The statement from the European Central Bank highlighted increased concerns about the collapse of commercial real estate in eurozone countries such as Germany and Sweden.

In recent years, commercial real estate has suffered from economic weakness and high interest rates, which has posed challenges for the sector's profitability and business model. This could have a negative impact on financial institutions, from investment funds to insurance companies, known as "shadow banks." Although this sector is not large enough to create systemic risk for creditors, it could amplify potential shocks to the financial system, the ECB notes.

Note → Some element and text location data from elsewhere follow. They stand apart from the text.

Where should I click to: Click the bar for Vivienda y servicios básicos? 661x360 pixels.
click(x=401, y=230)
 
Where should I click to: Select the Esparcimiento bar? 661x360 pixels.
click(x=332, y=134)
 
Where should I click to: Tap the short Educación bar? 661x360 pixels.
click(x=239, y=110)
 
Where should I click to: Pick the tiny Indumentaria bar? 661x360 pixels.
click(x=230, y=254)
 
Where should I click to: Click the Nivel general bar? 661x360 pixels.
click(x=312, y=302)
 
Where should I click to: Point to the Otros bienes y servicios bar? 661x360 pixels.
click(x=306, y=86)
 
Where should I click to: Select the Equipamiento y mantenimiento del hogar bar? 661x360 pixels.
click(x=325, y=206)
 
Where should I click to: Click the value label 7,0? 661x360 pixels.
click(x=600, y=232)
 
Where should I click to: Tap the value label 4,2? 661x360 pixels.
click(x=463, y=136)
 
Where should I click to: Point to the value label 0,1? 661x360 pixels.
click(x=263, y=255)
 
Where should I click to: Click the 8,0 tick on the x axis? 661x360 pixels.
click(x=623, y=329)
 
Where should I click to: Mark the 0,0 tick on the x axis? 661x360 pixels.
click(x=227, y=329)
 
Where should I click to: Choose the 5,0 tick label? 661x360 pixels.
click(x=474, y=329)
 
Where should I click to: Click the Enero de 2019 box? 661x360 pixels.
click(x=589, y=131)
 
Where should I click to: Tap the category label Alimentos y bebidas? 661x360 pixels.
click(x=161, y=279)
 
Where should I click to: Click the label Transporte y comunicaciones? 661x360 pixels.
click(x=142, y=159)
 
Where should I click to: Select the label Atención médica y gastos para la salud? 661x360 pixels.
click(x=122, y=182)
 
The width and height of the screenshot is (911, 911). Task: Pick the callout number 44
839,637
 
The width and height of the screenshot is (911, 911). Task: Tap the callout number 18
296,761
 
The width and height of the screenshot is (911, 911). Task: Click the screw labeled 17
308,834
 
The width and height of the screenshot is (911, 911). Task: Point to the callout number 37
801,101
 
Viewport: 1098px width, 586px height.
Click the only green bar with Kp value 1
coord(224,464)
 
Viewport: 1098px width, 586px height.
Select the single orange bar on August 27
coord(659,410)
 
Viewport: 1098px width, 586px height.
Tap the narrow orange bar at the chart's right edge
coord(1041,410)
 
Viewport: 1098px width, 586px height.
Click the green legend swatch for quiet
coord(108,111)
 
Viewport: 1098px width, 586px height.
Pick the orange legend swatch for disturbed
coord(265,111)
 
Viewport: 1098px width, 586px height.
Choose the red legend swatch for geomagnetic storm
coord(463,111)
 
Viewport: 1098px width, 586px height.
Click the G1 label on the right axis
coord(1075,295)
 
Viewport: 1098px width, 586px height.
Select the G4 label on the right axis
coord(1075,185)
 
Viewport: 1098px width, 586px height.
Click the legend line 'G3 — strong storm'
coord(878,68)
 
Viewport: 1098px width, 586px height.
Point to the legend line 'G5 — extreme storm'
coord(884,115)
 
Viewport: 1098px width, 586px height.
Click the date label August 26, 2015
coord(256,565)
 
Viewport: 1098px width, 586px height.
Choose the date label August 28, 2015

While non-financial firms, especially investment funds and insurance companies, are facing significant losses. "It is expected that a prolonged period of reduced profitability and increased financing costs may render business models based on pre-pandemic profitability and low interest rates unsustainable in the long term," the ECB report states.

The report was published when deep cracks appeared in the real estate market of the leading eurozone economy, Germany. Unexpected changes in interest rates forced some developers to go bankrupt and halt transactions and construction. The construction of one of the tallest buildings in Germany, right here in Hamburg, suddenly stopped after the developer ceased to pay the workers.

Banks in Austria had an exposure of 2.2 billion euros ($2.4 billion) to Signa Group.

Raiffeisen Bank International (RBIV.VI) and UniCredit Bank Austria, in turn, accounted for two-thirds of this amount.

The ECB report states that mortgage loans for residential real estate account for about 30% of bank loans, while commercial real estate makes up about 10%. In the first half of 2023, commercial transactions in the real estate market decreased by 47% compared to the same period in 2022. This makes it difficult to determine how much prices have fallen, but the largest listed tenants in the eurozone are trading at a discount of more than 30% from asset values, the largest discount since 2008, notes the ECB.

The report states that if stricter financial conditions are maintained over the next two years, as expected in the market, the share of loans granted to unprofitable companies could rise to 26%. If these conditions persist and firms need to extend all loans, this percentage could increase to 30%. "This loan book is characterized by significant vulnerabilities, especially considering that a prolonged period of low profitability and increased financing costs is expected," notes the ECB.